▶ _Problem requirements_: Your task is to repeat all of the data exactly while excluding the pictures.

▶ _The input_:
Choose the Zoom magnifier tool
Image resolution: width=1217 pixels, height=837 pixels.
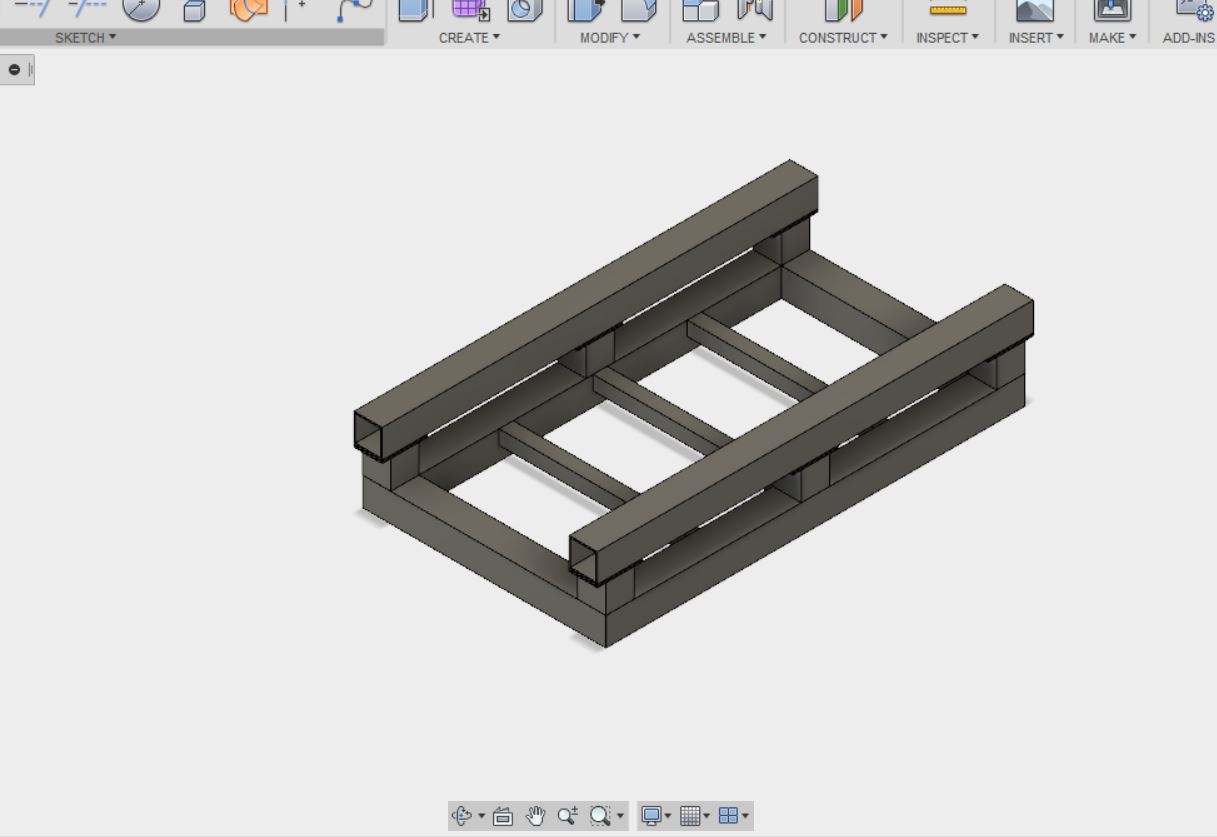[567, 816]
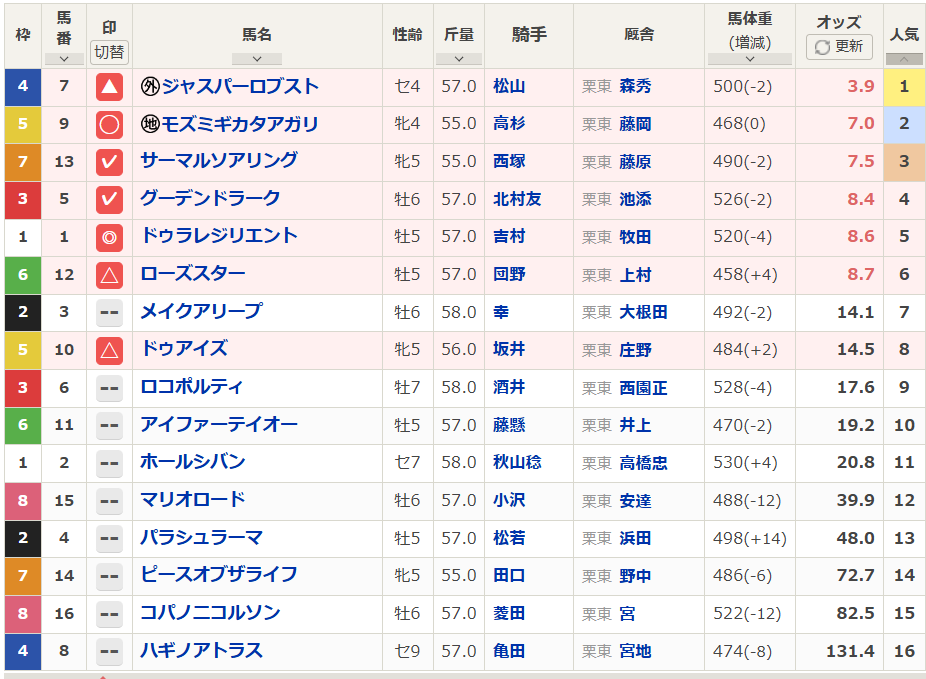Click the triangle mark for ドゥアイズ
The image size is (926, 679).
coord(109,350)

▶ _Result of this task_:
Choose the Zoom magnifier tool
Image resolution: width=1217 pixels, height=837 pixels.
[567, 816]
Click the triangle mark for ドゥアイズ
The image size is (926, 679).
coord(109,350)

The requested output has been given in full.